Клэренс не выдержала гнетущего молчания за ужином, когда глаза всех, кто сидел за столами, невольно устремлялись к трем пустым местам в середине главного стола. Она незаметно ускользнула из трапезной и поспешила к брату. Неслышно открыв дверь, она увидела Робина. Он сидел на скамье, привалившись спиной и прижавшись затылком к стене, сложив руки на груди и вытянув ноги на стул, стоявший рядом. Его лицо было спокойным, глаза закрыты, и, если бы Клэренс не знала, что это невозможно, она подумала бы, что Робин спит. Но, конечно, он не спал и, услышав скрип двери, открыл глаза и молча посмотрел на сестру.

– Можно к тебе? – тихо спросила Клэренс.

Робин глубоко вздохнул и поднялся на ноги.

– Входи!

Она опустилась на скамью и неотрывно смотрела на Робина, который достал из ниши в стене шкатулку с письменными принадлежностями. Разложив на столе чистый лист пергамента, он придавил его по краям, сел за стол и стал что-то писать. Украдкой посмотрев на строчки, выходившие из-под быстрого пера, Клэренс увидела, что Робин пишет по-французски, но не смогла прочитать слов, перевернутых для нее, сидевшей напротив.

– Не молчи! – сказала она, переводя взгляд на склоненную над пергаментом голову Робина. – Почему ты всегда прячешь душу, когда тебе тяжело?

– Что ты хочешь узнать? – осведомился Робин. – Что я сейчас чувствую?

Он поднял голову, и, встретившись с его глазами, обычно такими непроницаемыми, Клэренс увидела, какие они сейчас беззащитные перед невыносимой болью, затопившей все его сердце. Глядя в его потемневшие глаза, в которых трепетал отблеск свечных огоньков, Клэренс почувствовала, как на ее глаза навернулись слезы.

– Пожалуйста, не плачь. Хотя бы ты, – попросил Робин, вновь опустив взгляд на пергамент.

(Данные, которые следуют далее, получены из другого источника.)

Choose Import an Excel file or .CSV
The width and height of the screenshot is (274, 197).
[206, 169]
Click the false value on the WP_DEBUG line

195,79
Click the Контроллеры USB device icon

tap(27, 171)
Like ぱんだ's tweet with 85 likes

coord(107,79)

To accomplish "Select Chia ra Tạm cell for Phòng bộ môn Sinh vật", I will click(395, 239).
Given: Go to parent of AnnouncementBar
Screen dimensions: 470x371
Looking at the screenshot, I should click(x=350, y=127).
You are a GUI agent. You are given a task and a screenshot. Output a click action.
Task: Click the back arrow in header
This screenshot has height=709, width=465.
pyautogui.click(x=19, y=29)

Закончив писать, он подождал, пока чернила высохнут, и скатал пергамент в свиток. Клэренс, не зная, как утешить брата, отвела взгляд в сторону и вздрогнула, ослепленная пронзительным мерцанием аквамарина, синева которого сгустилась почти до черного цвета. Она осторожно прикоснулась к нему и отдернула руку: кристалл обжег ее холодом.

– Что с ним?!

– Предупреждает, что Марианна в опасности, – ответил Робин. – Чем сильнее опасность, тем больше сгущается цвет аквамарина, а сам он становится холоднее.

– А если? – и она замолчала, не в силах договорить, но Робин понял ее:

– Тогда он рассыплется в пыль.

Достав из шкатулки сургуч и одну из печатей, Робин запечатал свиток и поднялся из-за стола. В его движениях чувствовалась решимость, которая испугала Клэренс.

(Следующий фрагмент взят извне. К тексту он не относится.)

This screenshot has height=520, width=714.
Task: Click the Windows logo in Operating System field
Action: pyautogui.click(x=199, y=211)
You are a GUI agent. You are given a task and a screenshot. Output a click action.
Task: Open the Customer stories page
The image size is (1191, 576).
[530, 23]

– Что ты намерен делать? – спросила она, затаив дыхание и не спуская насторожившихся глаз с Робина.

– Ехать в Ноттингем, – не оборачиваясь к ней, ответил он.

Клэренс подскочила и бросилась к нему. Схватив его за руки, она крепко прижала их к своей груди и посмотрела в глаза Робина так, словно ослышалась и он должен был разуверить ее в том, что сказал. Но его глаза были спокойными и безмолвно подтвердили: да, она все расслышала верно. Клэренс яростно помотала головой:

– Ты не сделаешь этого! Я позову Джона, и, если понадобится, он просто свяжет тебя!

Робин улыбнулся и, поцеловав ее руки, отцепил пальцы Клэренс от своих запястий.

– Ты поняла меня неправильно. Я не собираюсь сдаваться. Даже если бы я пошел на условия Гая, он не отпустит ни Вилла, ни Марианну. Я поеду в Ноттингем, чтобы выручить их и вернуть в Шервуд.

– Ты сошел с ума! – ахнула пораженная Клэренс. – Любая случайность – и тебя немедленно схватят! И тогда вас казнят всех троих.

– Значит, такова судьба, – холодно обронил Робин.

Клэренс обвила руками его плечи, сковав Робина в объятиях.

– Брат, образумься, прошу тебя! – с отчаянием взмолилась Клэренс, глядя в глаза Робина, синь которых вновь стала непроницаемой. – Я люблю тебя и не хочу терять, как мы с тобой потеряли отца!

– Да, я знаю, что Вилла, который тебе тоже доводится братом, ты не особенно любишь. Оказывается, что и жизнь Марианны тебе безразлична.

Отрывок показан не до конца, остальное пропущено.